The following lines of code create a diagram that plots logit coefficient
estimates against the mean of x and the true intercept a. Obviously,
estimates are neither systematically influenced by neither.
ggplot(simres2.df) +
geom_boxplot(aes(mu.x,b_glm1.x,group=mu.x)) +
facet_wrap(~a, labeller = label_both)
In contrast to the logit coefficient estimates, the values of the AME are
systematically related to the mean of x and the value of a: If a equals
equals -2, the AME values increase on average as the mean of the distribution of x
increases from -2 to +2. Conversely, if a equals
equals +2, the AME values decrease on average as the mean of the distribution of x
increases from -2 to +2. If value of a is between -2 and +2 the AME values
increase with the mean of x until their average reaches a maximum. If a
equals zero, the AME values tend to be maximal if the mean of the distribution
of x is also equal to zero. It appears that the average of the AME is maximal
if a and the mean of the distribution of x sum to zero.
ggplot(simres2.df) +
geom_boxplot(aes(mu.x,AME_glm1.x,group=mu.x)) +
facet_wrap(~a, labeller = label_both)
Summary and discussion
The simulation studies in this post reveal a fundamental difference between logit coefficients and AMEs. The values of logit coefficients and their estimates are independent from the distribution of the corresponding predictor variable, while AMEs are not. This is so because a logit coefficient describes the conditional distribution of the response for any given value of the predictor, while an AME describes something else. Therefore, the values of AMEs for the same predictor variable cannot be compared between different samples or (sub-)populations when the its distribution varies between the samples or (sub-)populations.

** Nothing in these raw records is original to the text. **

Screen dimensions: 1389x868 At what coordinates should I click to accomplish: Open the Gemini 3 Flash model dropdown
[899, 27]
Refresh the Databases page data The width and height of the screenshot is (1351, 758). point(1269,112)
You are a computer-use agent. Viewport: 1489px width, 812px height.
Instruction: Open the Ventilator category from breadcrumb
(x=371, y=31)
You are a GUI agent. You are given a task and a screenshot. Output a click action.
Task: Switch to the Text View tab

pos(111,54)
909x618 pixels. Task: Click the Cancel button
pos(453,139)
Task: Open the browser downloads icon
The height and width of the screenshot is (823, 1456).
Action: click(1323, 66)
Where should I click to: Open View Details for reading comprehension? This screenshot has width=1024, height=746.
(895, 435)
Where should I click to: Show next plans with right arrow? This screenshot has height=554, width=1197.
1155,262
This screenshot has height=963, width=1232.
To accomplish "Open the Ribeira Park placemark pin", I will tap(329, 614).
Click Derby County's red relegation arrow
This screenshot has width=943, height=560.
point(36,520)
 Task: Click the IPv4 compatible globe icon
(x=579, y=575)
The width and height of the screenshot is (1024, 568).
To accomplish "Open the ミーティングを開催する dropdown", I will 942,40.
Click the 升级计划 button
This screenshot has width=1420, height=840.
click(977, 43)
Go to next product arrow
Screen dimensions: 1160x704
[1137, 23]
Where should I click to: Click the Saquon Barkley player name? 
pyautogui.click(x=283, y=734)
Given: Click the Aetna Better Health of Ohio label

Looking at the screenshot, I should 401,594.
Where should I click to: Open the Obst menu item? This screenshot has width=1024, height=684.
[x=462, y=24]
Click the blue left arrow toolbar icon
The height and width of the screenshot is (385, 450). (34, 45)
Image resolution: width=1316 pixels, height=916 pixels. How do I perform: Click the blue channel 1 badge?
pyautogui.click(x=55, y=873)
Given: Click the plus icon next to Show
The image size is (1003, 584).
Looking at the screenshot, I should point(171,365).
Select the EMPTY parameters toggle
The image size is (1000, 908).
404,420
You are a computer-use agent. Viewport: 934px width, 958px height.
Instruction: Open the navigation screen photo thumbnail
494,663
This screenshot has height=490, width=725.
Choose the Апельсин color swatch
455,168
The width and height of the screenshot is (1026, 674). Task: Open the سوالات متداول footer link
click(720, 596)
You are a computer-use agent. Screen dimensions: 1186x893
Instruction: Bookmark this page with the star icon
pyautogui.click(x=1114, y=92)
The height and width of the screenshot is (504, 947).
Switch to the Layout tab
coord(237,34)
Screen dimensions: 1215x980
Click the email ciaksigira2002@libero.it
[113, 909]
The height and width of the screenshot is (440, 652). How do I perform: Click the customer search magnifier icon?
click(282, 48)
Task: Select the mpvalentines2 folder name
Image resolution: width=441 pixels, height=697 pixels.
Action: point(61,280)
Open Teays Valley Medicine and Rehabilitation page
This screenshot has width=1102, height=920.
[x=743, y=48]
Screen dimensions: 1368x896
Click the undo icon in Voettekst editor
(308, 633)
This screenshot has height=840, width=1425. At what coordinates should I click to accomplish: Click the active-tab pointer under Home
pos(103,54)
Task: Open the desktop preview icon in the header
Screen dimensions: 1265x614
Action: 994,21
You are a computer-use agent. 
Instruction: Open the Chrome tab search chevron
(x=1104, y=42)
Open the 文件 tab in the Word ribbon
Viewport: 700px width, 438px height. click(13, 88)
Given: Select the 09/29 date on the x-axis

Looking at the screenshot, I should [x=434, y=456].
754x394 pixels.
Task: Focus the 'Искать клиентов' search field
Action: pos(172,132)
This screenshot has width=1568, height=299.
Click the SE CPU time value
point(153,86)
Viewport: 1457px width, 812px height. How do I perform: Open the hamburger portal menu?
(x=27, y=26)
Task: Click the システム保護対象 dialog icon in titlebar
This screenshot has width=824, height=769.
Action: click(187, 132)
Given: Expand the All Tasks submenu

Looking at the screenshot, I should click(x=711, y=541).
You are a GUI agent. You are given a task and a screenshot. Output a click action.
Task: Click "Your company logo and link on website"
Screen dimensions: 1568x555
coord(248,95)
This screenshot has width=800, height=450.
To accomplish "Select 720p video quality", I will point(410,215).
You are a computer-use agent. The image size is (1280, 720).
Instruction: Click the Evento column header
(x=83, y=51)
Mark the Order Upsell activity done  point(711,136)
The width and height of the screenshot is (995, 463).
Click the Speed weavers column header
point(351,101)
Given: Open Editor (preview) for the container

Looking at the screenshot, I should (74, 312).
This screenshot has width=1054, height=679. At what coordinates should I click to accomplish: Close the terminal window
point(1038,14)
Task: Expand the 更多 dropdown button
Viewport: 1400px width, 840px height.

Some people might be tempted to argue that an AME is superior to a logit coefficient, because it “takes into account” the distribution of the predictor variable, while the coefficient “ignores” it. But this is misleading, or at least is based on a very peculiar conception of a superiority of one quantity of interest over another. That an AME depends on the distribution of a predictor value reduces its generality and restricts its meaning to that particular sample or a particular (sub-)population. It thus makes AMEs incomparable between different samples or (sub-)population even if the fundamental relation between the independent and dependent variables in all (sub-)populations are the same.
To understand why the dependence of an AME on the distribution of a predictor variable may lead to erroneous conclusions, consider the following (artificially simplified) example: In (the fictitious country of) Syldavia, the probability to vote in a general election for the legislative assembly with the years a citizen has spent in full-time education, and this increase is described by a logit model with particular logit coefficient and a particular intercept. With these parameters of the logit model, one can predict the probability that someone participates in the election for any level of education. With a particular distribution of the level of education in a particular year, say 1997, one can compute an average marginal effect (AME). Now imagine further, that the average level of education has considerably changed in Syldavia, so that twice as many people reach a post-secondary qualification in 2027 than in 1997. Because the AME is affected by the mean of the predictor variable education, it will be different in 2027 from its value in 1997. A researcher who rests his or her conclusion on the AME will therefore conclude that the impact of education changed, e.g. became weaker, even though the relation between education and turnout did not change.
One could argue that this argumentation rests on the assumption that a logit model is the correct model describing the influence of the predictor variables. Perhaps the AME performs better when the true model is a linear probability model, because AMEs tend to be close to coefficients of a linear regression model fitted to the binary response variable. However, this is generally not the case, as I will show in a later blog post.